- **Written tasks**
**A)** Copy everything in the prediction scorer project description from "Installation" down to "at 65 percent." word for word.
**B)** Using the prediction scorer project description, decide whether each statement agrees with it, answering yes or no and quoting the words that settle it: (i) The library needs Python 3.7 or later. (ii) The library is described as stable. (iii) In the usage example, George gave Trump a 65 percent chance of winning.
**C)** Write the next part of the prediction scorer project description, picking up after its final sentence.

-- Start Reading passage --

Skip to main content

Python library to score predictions

Project description

Code style: Black tests

Python Prediction Scorer

The purpose of this library is to help you score and compare predictions.

Status

Python Prediction Scorer is neither stable nor feature complete. Expect major backwards-incompatible changes.

Goals

With this library, I aim to correctly implement many useful prediction scoring rules in a library that is user-friendly and easy to maintain and improve.

Background

Some of the code in this library comes from my work at Empiricast, a forecasting startup I co-founded.

For a thorough introduction to scoring rules, see Calibration Scoring Rules for Practical Prediction Training by Spencer Greenberg.

Installation

pip install predictionscorer

System requirements

Python Prediction Scorer requires Python 3.7+. There are currently no other dependencies.

Usage

For example, say that George and Kramer were predicting the outcome of the 2016 US presidential election. George said that Donald Trump had a 40 percent probability of winning, while Kramer put Trump’s chances at 65 percent.

Considering that Trump won, Kramer’s prediction was better than George’s. But how much better? In order to find out, we must quantify the quality of their predictions. That’s what this library does.

There are several ways to score predictions like these. Here, we are using Brier scores. Below, you can see a chart of what the Brier score would be given a range of different probabilities for the alternative that turned out to be true.

-- End Reading passage --
-- Start Information shown --

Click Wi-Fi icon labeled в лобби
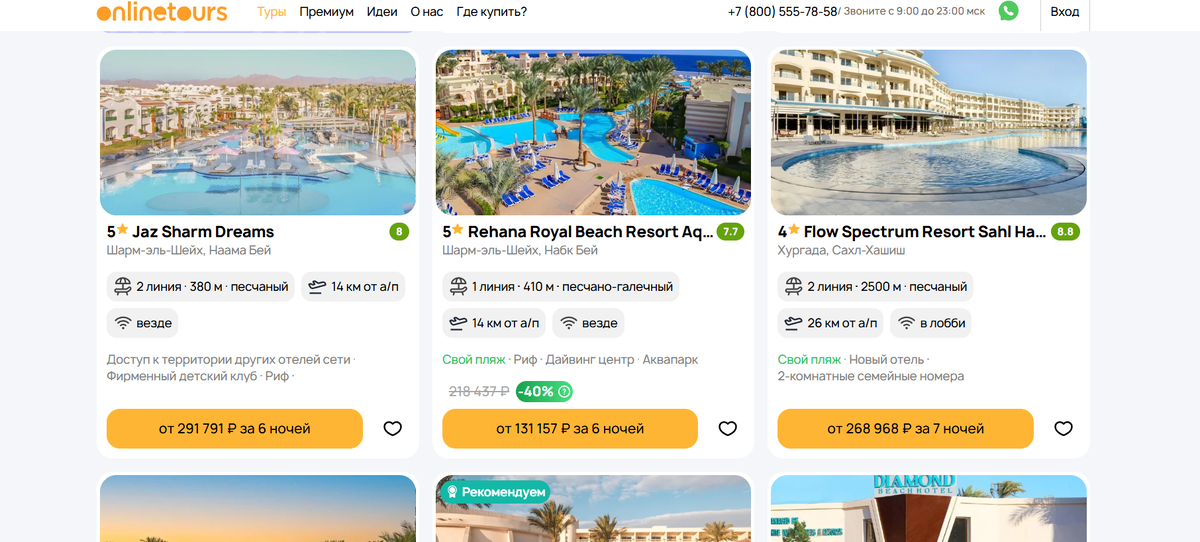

-- End Information shown --

- **Answers to the problems**
**A)**
Installation

pip install predictionscorer

System requirements

Python Prediction Scorer requires Python 3.7+. There are currently no other dependencies.

Usage

For example, say that George and Kramer were predicting the outcome of the 2016 US presidential election. George said that Donald Trump had a 40 percent probability of winning, while Kramer put Trump’s chances at 65 percent.

**B)**
(i) Yes: "Python Prediction Scorer requires Python 3.7+."
(ii) No: "Python Prediction Scorer is neither stable nor feature complete."
(iii) No: "George said that Donald Trump had a 40 percent probability of winning"

**C)**
Brier scores for probabilities 0-100

(See plot.py for the code that generated this chart.)

Now, back to our election example. The following code scores the predictions using the Brier scoring rule.

from decimal import Decimal

from predictionscorer import predictions

true_alternative_index = 1 # Alternative 0 is Hillary Clinton. Alternative 1 is Donald Trump.

george = predictions.Prediction(
    probabilities=(Decimal(60), Decimal(40)), # George put Clinton at 60 % and Trump at 40 %.
    true_alternative_index=true_alternative_index,
)

print(george.brier_score) # Decimal('0.72')

kramer = predictions.Prediction(
    probabilities=(Decimal(35), Decimal(65)), # Kramer put Clinton at 35 % and Trump at 65 %.
    true_alternative_index=true_alternative_index,
)

print(kramer.brier_score) # Decimal('0.245')

As you can see, Kramer’s score is lower than George’s. How can a better prediction give a lower score? The thing is, with Brier scores, the lower, the better. To help your intuition, you can consider a Brier score as the distance from the truth. (A perfect prediction yields 0, while the worst possible prediction yields 2.)

More than two alternatives

The above example is binary — there are only two alternatives. But sometimes you need more. For example, you might want to add an “other” alternative:

from decimal import Decimal

from predictionscorer import predictions

prediction = predictions.Prediction(
    probabilities=(
        Decimal(55), # Clinton
        Decimal(35), # Trump
        Decimal(10), # Other
    ),
    true_alternative_index=1,
)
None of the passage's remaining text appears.